Na(+)/H(+) exchanger 1 expression and its effect on apoptosis in K562 and HL-60 cells with DNA damage / 中国实验血液学杂志

This study was aimed to investigate the expression of Na(+)/H(+) exchanger 1 (NHE1) in K562 and HL-60 cells undergoing DNA damage induced by etoposide and to elucidate the regulating mechanism. Real-time quantitative PCR (RQ-PCR) and Western blot methods were used to determine the expression of NHE1 in K562 cells after the treating with etoposide. Meanwhile, the flow cytometry was used to detect the apoptosis of leukemic cells. The luciferase reporter vector containing NHE1 promoter was constructed to measure relative luciferase activity after treating with different etoposide concentrations. The results showed that the mRNA and protein of NHE1 increased in accordance with apoptosis ratio in HL-60 cells after treated with etoposide (p < 0.05), but no such obvious increase in K562 cells. Treatment with NHE1 specific inhibitor could block etoposide induced alkalization and reduce the apoptosis ratio of HL-60 cells. The expression pattern and apoptosis alteration was not similar in K562 cells. Relative luciferase activity of reporter vector containing NHE1 promoter however increased in K562 cells after treated with etoposide. It is concluded that the expression of NHE1 is up-regulated in the process of apoptosis of HL-60 cells induced by etoposide and depends on the pHi increasing caused by NHE1 up-regulation which is not found in K562 cells although the transcriptional activity increased.

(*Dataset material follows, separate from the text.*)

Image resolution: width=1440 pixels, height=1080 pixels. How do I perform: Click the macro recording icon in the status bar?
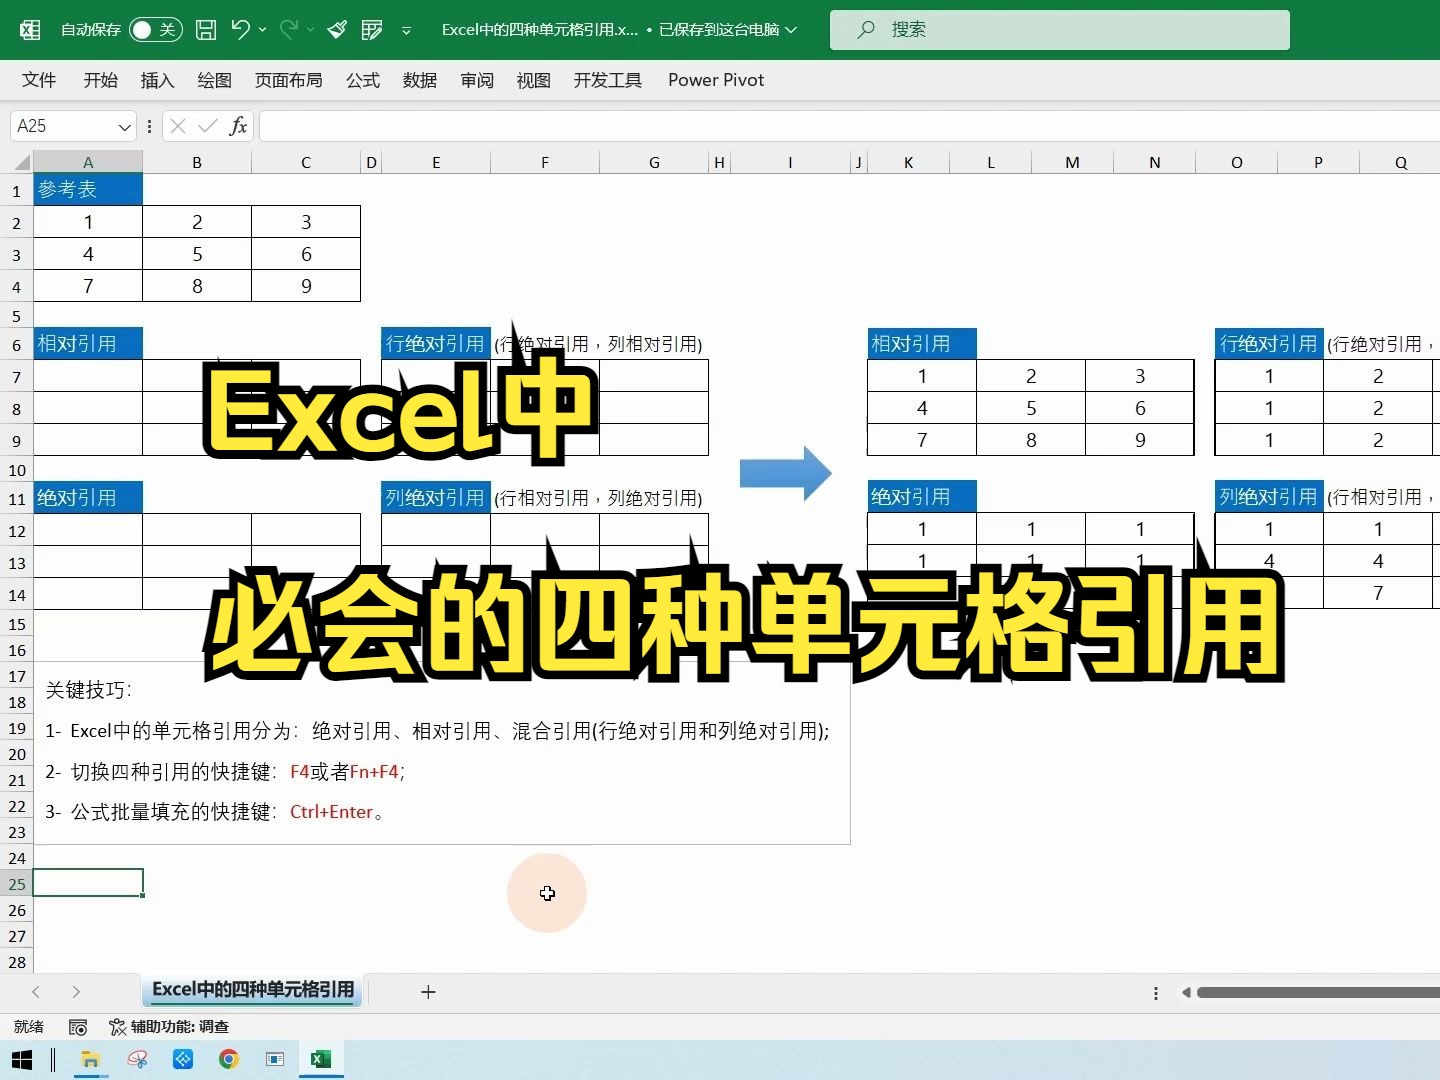[78, 1027]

Role of Na(+)/H(+) exchanger 1 in apoptosis of HL-60 cells induced by etoposide and its mechanism / 中国实验血液学杂志

This study was aimed to investigate the role of Na(+)/H(+) exchanger 1 (NHE1) in apoptosis of HL-60 cells induced by etoposide. Real-time quantitative PCR (RQ-PCR) and Western blot methods were used to determine the expression of NHE1 in HL-60 cells after the treatment with etoposide. Meanwhile, laser scanning confocal microscopy was used to test the intracellular pH (pHi) of HL-60 cells. Cell apoptosis was measured by DNA fragmentation and terminal deoxynucleotidyl transferase-mediated dUTP nick end-labeling (TUNEL) assay. The results showed that etoposide induced cell apoptosis after treatment for 24 hours. The expression level of NHE1 mRNA increased by 2.848 +/- 0.886 times after treatment with etoposide for 12 hours (p < 0.01), and the expression of NHE1 protein was also up-regulated (p < 0.01). The pHi of HL-60 cells increased from 7.11 to 7.46 after treatment with etoposide for 24 hours. Treatment with cariporide could block etoposide-induced alkalinisation and enhance the apoptosis HL-60 cells. It is concluded that the expression of NHE1 is up-regulated in process of apoptosis of HL-60 cells induced by etoposide and the apoptosis depends on the pH increase caused by NHE1 higher expression.